In July 2021, the Company entered into a confidential settlement agreement with respect to an outstanding legal action. As of July 31, 2021, there was no remaining outstanding liability related to this legal action, and the Company does not expect to accrue any additional amounts with respect to the settlement agreement.

 

14.

Merger Agreement

On September 19, 2021, the Company executed a definitive business combination agreement with, inter alios, Cartesian Growth Corporation (“Cartesian”), Tiedemann Wealth Management Holdings, LLC (“TWMH”), and Alvarium Investments Limited (“Alvarium”) whereby the Company, TWMH, and Alvarium will merge to form Alvarium Tiedemann Holdings, LLC, a multi-disciplinary financial services business and a wholly owned subsidiary of Alvarium Tiedemann Capital, LLC (“Umbrella”).
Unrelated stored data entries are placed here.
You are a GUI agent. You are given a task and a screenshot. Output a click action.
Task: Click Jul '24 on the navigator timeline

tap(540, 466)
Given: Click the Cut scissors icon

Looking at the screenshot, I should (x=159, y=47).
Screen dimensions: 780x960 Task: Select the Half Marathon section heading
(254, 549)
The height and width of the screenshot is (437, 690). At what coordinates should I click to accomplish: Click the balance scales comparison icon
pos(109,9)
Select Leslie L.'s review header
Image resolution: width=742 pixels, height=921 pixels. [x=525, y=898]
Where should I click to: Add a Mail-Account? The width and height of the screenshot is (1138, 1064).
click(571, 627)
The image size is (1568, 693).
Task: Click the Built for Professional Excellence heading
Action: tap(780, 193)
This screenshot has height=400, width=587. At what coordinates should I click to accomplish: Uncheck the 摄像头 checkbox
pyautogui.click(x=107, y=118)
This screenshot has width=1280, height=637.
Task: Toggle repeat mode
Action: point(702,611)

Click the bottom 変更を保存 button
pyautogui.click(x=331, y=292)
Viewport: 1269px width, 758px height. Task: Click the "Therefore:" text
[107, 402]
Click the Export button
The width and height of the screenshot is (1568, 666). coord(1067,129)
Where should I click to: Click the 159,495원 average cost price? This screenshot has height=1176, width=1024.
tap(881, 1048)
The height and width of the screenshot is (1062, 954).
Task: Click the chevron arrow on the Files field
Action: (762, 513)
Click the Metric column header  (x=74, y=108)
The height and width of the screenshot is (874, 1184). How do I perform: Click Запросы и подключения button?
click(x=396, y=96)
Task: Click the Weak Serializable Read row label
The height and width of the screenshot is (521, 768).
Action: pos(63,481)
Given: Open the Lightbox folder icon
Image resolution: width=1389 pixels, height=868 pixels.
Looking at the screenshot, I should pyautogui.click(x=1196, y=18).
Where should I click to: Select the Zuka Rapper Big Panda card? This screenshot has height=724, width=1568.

Umbrella will become publicly listed through a business combination with Cartesian, a special purpose acquisition company, which will be renamed “Alvarium Tiedemann Holdings, Inc.” upon the completion of the transaction. The successful completion of the transaction, expected to close in the first quarter of 2023, is subject to the satisfaction of closing conditions, including receiving the appropriate regulatory approvals, shareholder approvals, and client consents.

 

15.

Subsequent Events

Based on management’s evaluation, there are no events subsequent to September 30, 2022, that require adjustment to or disclosure in the combined and consolidated financial statements, except as noted below. Management has evaluated events and transactions through and including January 6, 2023 the date these combined and consolidated financial statements were available to be issued.